*** RAW DATA Section Begins ***

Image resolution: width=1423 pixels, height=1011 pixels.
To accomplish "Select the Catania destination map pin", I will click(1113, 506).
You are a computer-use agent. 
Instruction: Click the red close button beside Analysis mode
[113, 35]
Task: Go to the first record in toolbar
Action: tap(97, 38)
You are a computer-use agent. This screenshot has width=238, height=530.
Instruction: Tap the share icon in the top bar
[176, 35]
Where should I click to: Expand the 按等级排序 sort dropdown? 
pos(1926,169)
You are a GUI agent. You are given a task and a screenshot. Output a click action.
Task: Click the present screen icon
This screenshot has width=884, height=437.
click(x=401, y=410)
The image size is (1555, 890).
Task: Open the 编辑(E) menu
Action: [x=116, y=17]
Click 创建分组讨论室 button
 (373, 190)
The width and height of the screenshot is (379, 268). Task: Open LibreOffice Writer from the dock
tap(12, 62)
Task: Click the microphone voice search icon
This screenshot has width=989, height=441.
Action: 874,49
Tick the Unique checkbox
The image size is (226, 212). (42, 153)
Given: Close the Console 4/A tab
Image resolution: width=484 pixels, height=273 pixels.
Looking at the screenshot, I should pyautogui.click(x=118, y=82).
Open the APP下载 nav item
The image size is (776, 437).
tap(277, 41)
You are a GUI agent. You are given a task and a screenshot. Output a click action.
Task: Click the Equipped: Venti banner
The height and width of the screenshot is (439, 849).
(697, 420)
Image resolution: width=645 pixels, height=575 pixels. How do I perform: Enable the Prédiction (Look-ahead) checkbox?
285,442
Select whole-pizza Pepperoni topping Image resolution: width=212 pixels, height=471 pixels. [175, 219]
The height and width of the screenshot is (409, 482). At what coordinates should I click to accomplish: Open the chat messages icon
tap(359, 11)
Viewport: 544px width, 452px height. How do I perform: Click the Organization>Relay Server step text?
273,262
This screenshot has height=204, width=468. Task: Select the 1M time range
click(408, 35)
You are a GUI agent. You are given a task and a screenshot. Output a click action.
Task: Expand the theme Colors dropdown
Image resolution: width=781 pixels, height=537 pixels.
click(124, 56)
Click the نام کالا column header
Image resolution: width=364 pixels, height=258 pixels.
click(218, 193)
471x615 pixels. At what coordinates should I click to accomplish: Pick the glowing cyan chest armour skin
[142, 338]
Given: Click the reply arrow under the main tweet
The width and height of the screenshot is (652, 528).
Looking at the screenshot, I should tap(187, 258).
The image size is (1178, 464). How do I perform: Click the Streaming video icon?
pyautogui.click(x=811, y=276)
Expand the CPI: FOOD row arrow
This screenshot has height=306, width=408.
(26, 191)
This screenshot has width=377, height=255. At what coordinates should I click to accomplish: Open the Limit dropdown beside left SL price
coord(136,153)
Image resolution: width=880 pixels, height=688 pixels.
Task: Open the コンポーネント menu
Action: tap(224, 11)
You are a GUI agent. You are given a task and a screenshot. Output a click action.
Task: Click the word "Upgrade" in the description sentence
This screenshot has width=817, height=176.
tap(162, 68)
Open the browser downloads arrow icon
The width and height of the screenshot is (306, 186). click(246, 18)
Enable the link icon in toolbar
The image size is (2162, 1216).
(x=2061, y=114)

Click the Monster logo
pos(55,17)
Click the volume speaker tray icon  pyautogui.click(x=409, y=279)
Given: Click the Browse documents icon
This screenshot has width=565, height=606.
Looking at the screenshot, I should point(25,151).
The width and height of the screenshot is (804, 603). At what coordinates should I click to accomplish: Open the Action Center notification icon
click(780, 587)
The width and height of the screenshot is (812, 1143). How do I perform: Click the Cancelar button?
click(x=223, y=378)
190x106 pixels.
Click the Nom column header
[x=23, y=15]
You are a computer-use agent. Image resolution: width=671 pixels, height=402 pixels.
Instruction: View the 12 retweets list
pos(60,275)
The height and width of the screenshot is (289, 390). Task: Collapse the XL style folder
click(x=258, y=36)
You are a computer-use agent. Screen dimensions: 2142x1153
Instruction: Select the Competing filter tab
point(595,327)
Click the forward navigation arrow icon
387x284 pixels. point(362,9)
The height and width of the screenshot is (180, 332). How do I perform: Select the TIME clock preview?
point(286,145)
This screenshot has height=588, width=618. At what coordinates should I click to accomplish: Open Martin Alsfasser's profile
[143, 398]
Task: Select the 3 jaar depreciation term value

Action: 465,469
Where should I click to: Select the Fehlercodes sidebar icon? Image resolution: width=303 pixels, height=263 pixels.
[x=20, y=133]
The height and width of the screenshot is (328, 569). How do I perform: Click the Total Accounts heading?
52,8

*** RAW DATA Section Ends ***

PROBLEM: Nothing but lines that contain "computer" should appear in the answer. Copy each from the records.

RESULT FOR THIS TASK:
You are a computer-use agent. 
You are a computer-use agent. This screenshot has width=238, height=530.
You are a computer-use agent. Image resolution: width=671 pixels, height=402 pixels.
You are a computer-use agent. Screen dimensions: 2142x1153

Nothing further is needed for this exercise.